Every line with "agent" in it should be copied from the data.

◆ **INFORMATION GIVEN**

————

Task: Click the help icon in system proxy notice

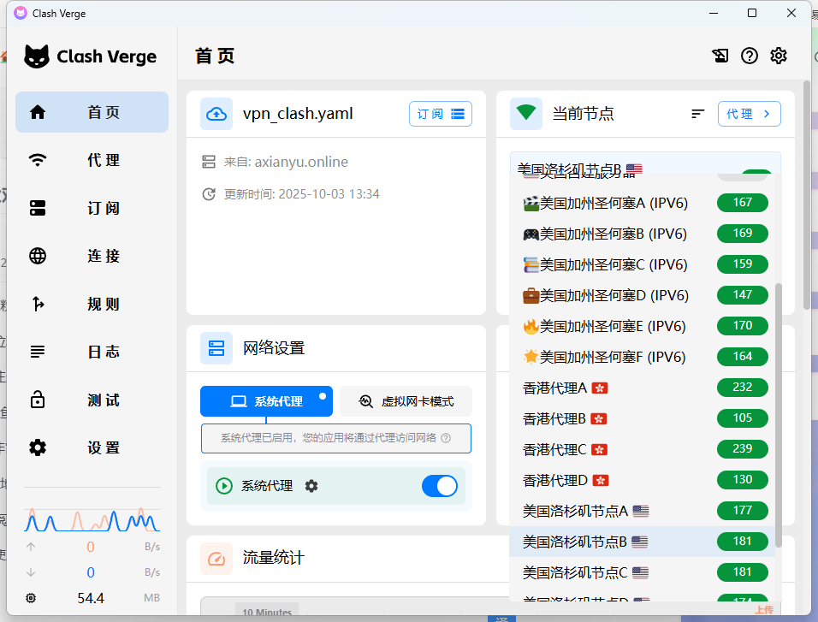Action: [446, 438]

————

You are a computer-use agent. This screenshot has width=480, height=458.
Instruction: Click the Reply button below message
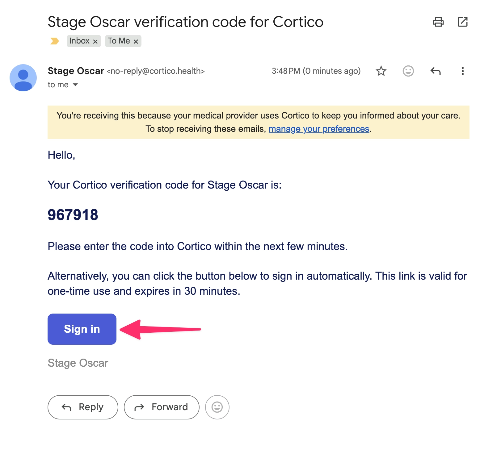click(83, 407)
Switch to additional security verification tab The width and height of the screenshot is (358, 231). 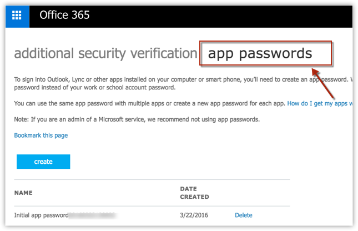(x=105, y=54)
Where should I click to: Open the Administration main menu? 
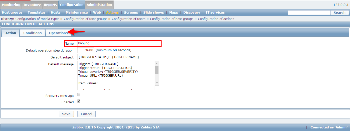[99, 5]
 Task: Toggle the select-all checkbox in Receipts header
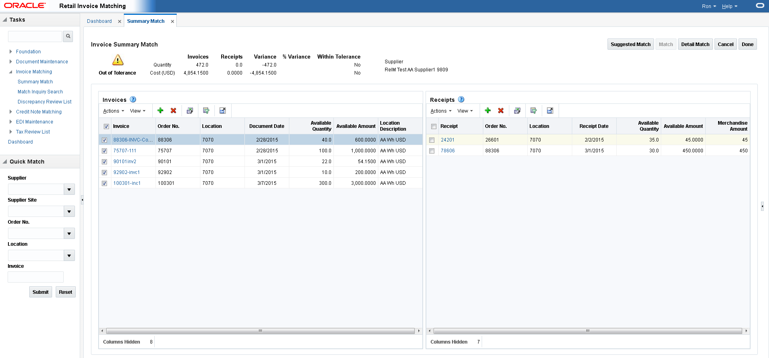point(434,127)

————

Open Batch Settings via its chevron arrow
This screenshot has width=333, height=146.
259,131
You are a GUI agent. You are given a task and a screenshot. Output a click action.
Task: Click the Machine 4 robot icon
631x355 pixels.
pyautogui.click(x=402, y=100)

————

◆ **EXERCISE OUTPUT**
You are a computer-use agent. This screenshot has width=480, height=458.
You are a GUI agent. You are given a task and a screenshot. Output a click action.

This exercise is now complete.